It is not unknown for men to be diagnosed with Pudendal Nerve Entrapment or Pudendal Neuralgia, and then end up getting treated (and cured!) with trigger point massage (only called something else such as “Active Release Technique”). Here’s an example.

In the unlikely case that a patient has PNE, he/she will also have some of these symptoms: positional pain worsened by sitting, genital numbness, fecal and/or urinary incontinence. Sitting pain relieved by standing or sitting on a toilet seat is the most reliable diagnostic parameter.

A review study in 2009 found that while some people do have the symptoms of pudendal neuralgia (which would include many people with IC and CPPS), “there is no evidence to support equating the presence of [these symptoms] with a diagnosis of pudendal nerve entrapment”.

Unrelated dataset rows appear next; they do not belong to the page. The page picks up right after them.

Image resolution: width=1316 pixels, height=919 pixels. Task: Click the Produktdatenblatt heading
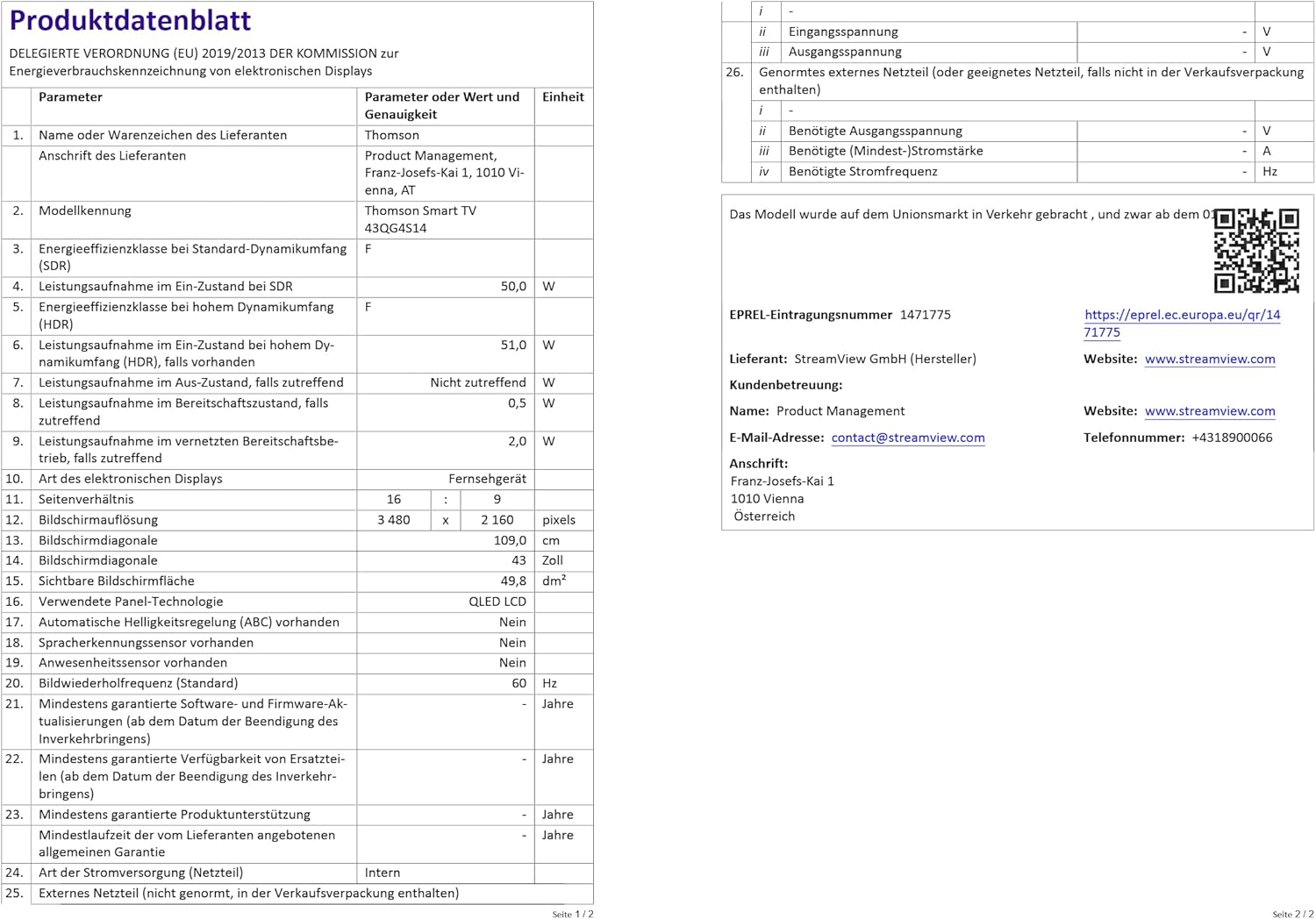(x=130, y=20)
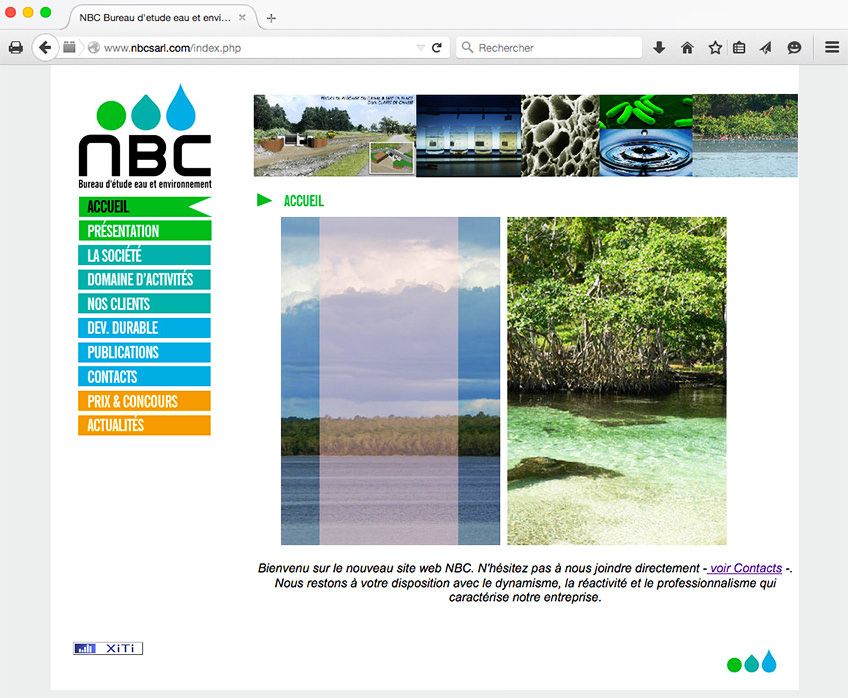The image size is (848, 698).
Task: Reload the page with the refresh icon
Action: 437,47
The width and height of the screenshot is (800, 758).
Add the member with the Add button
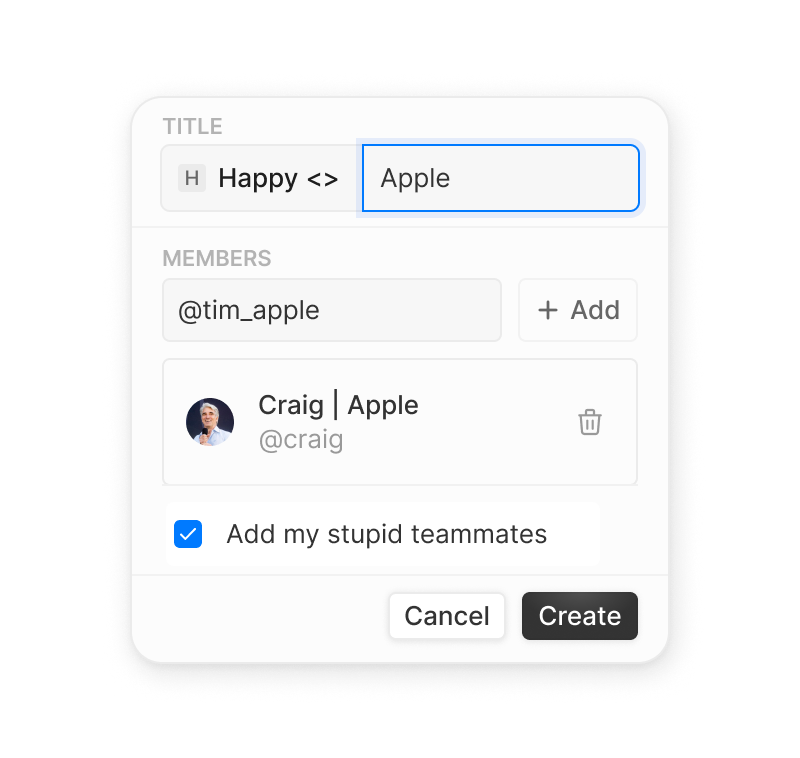coord(578,310)
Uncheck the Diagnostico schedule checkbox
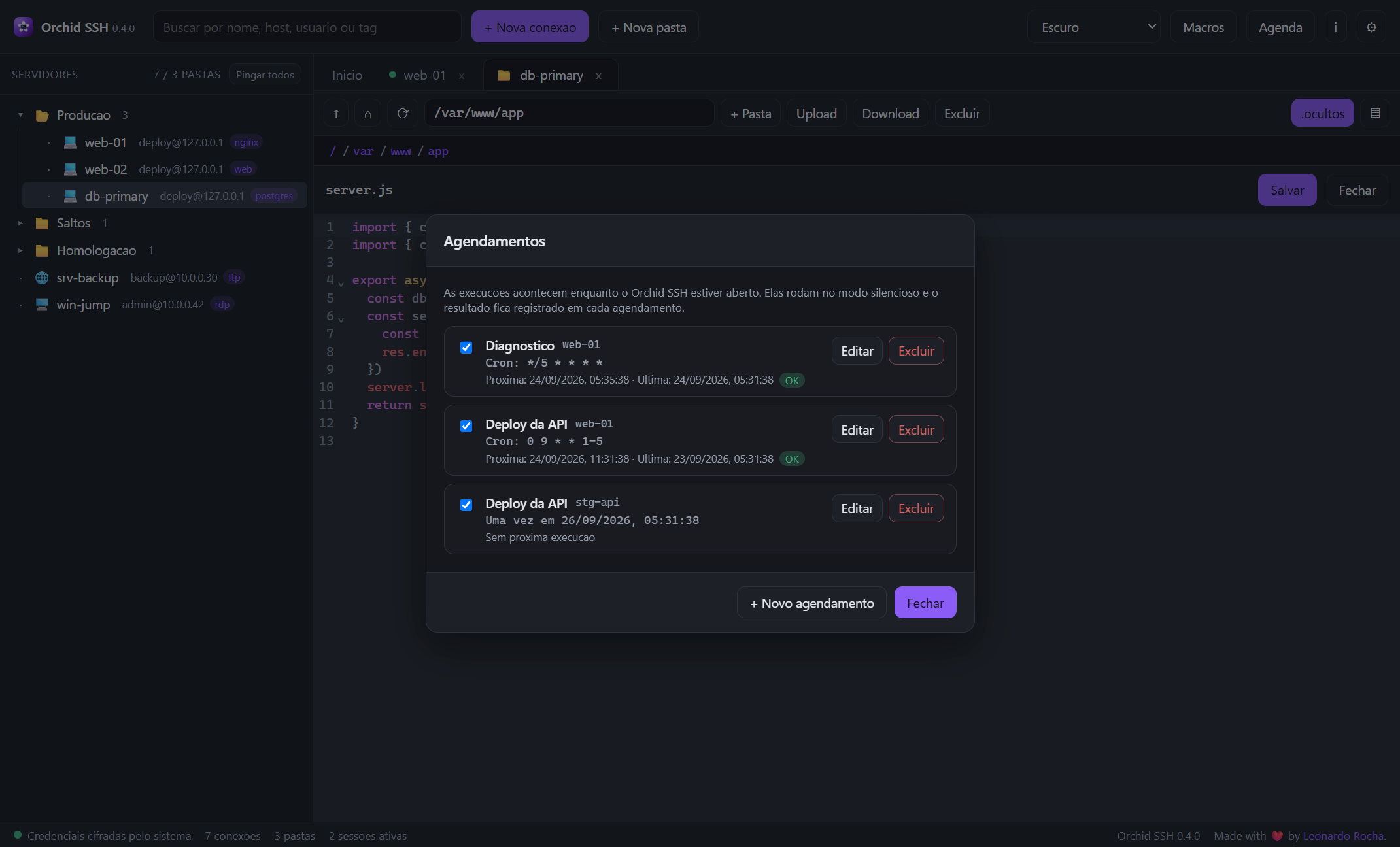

Lastly, a 2015 paper from the University of Texas, a study of 13 normal female cadavers, found that the pudendal nerve is routinely “entrapped”, to the point where the authors suggest that there is no such thing as pudendal nerve entrapment, and that attachments (“entrapments”) are normal. This is an extract from the commentary section at the end:
An interesting finding of this study was the fixation of the pudendal nerve (PN) on the dorsal surface of the sacrospinous ligament (SSL). These connective tissue attachments were found not only on the dorsal surface of the SSL-ischial spine junction but within the pudendal canal. Whereas previous authors have noted that the PN is surrounded by a connective tissue sheath in the pudendal canal,(4,9) we found no specific descriptions or assessments of the mobility or connective tissue interactions of the PN on the dorsal surface of the SSL. This finding has potential implications in the surgical treatment of pudendal neuralgia, and it may be misleading to attribute pudendal neuralgia to nerve entrapment. Thus, procedures seeking to decompress the PN may not address the true etiology. In fact, these procedures may potentially result in significant complications, given the complexity of surrounding nerve and vascular anatomy.

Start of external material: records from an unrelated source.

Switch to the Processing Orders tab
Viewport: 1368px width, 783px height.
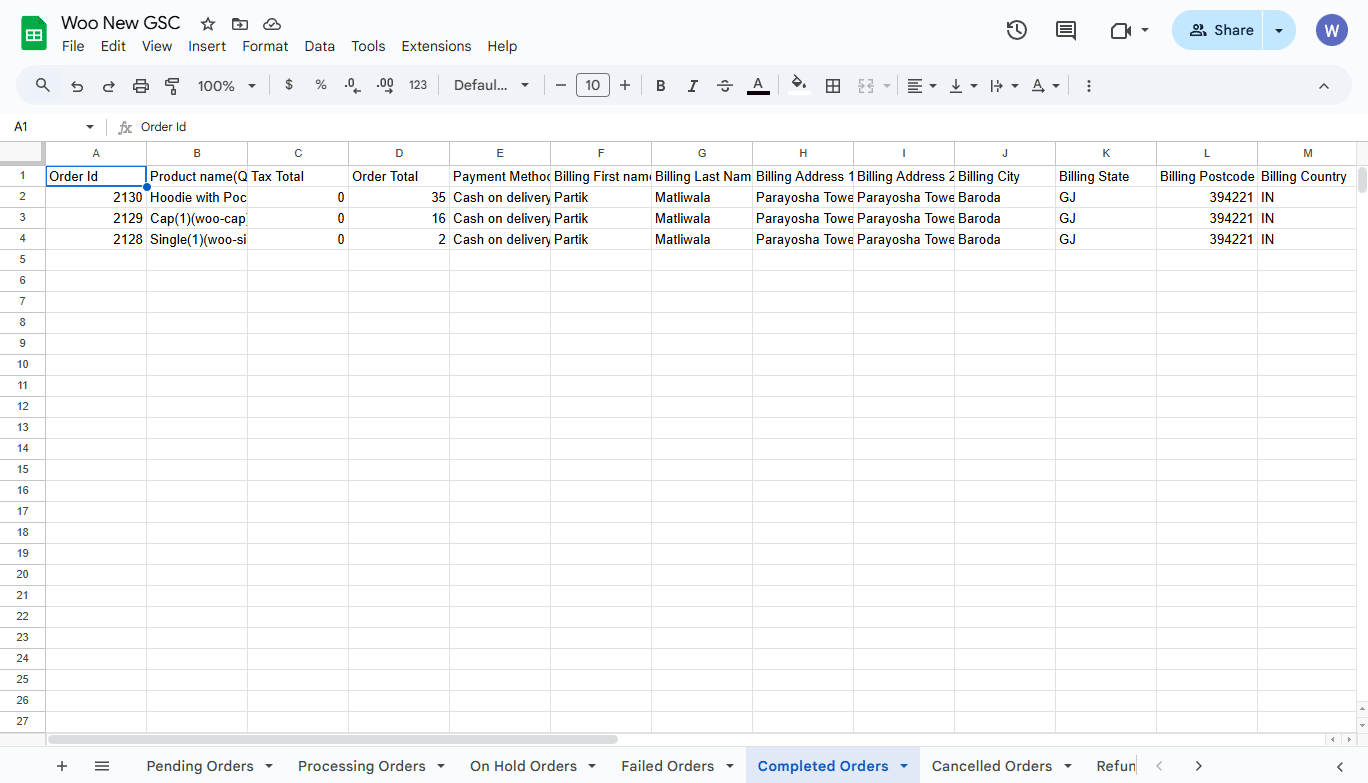[x=361, y=766]
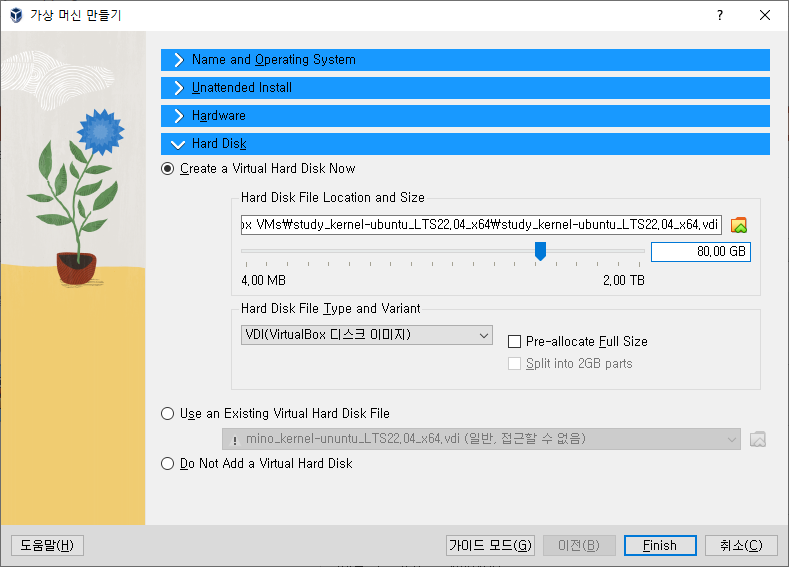Choose Do Not Add a Virtual Hard Disk
The image size is (789, 567).
(x=168, y=464)
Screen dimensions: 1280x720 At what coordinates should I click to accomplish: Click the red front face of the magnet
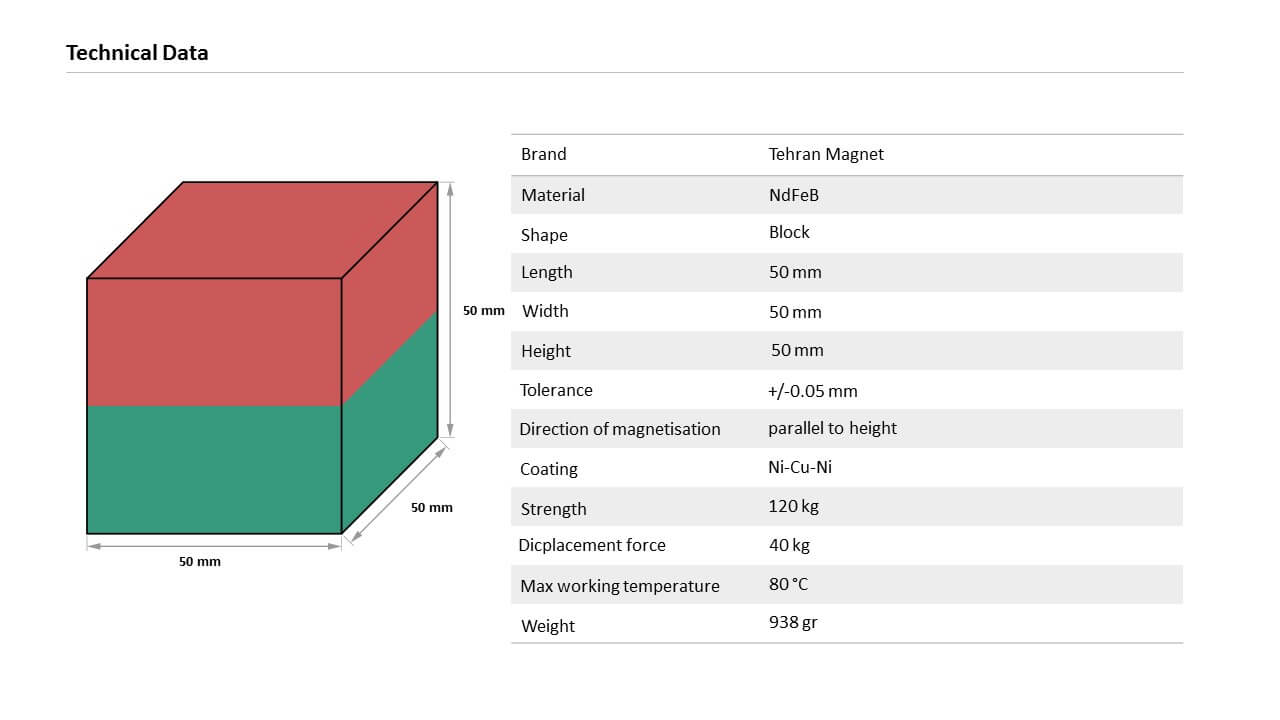click(214, 342)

Note that surgeons who perform PNE surgery claim that the pudendal nerve should “glide freely”. The above study clearly shows that this is not the case in most people, thus undermining the basis of the theory of pudendal nerve entrapment.

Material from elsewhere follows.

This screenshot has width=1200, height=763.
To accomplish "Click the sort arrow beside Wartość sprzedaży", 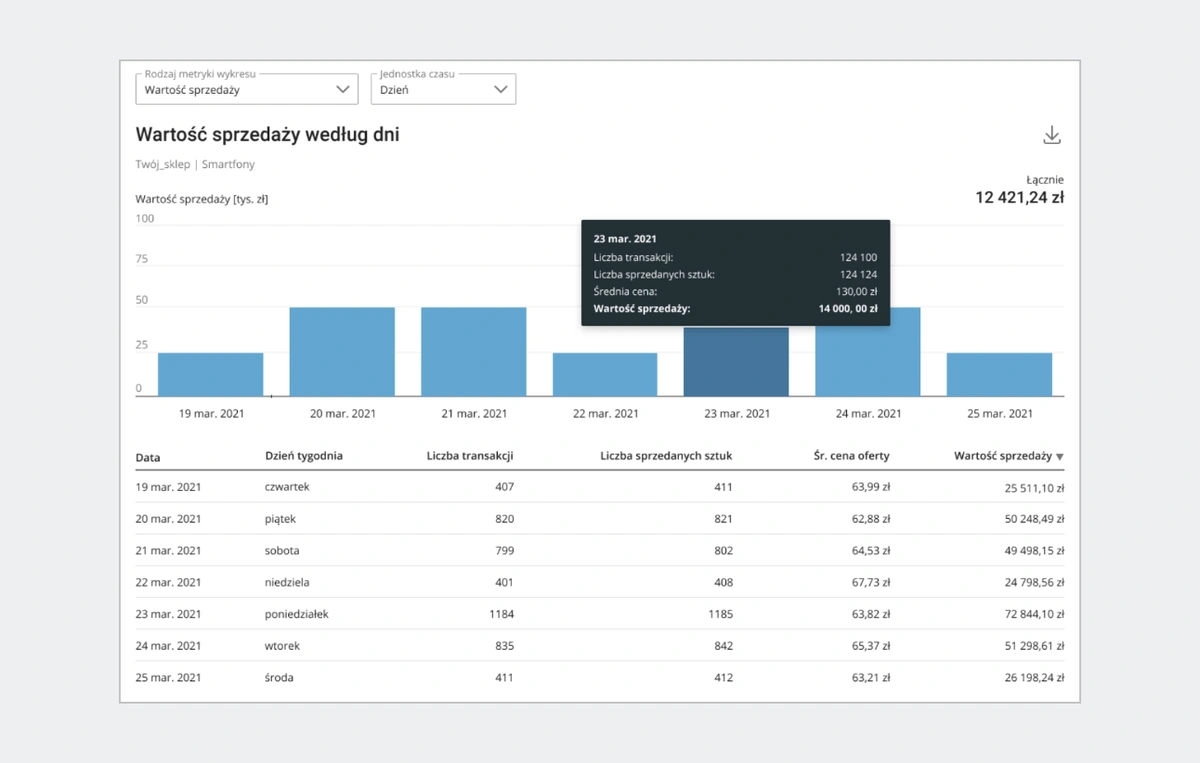I will 1060,457.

Another warning: there are various forums in the internet that promote this surgery, even to anonymous members whose symptoms are identical to CPPS and/or IC. If you disagree with the people who run the forums, you are quickly banned, without discussion or warning. We have information that leads us to believe that the forums may be funded by the surgeons promoting this unusual surgery. Our advice is to avoid these forums.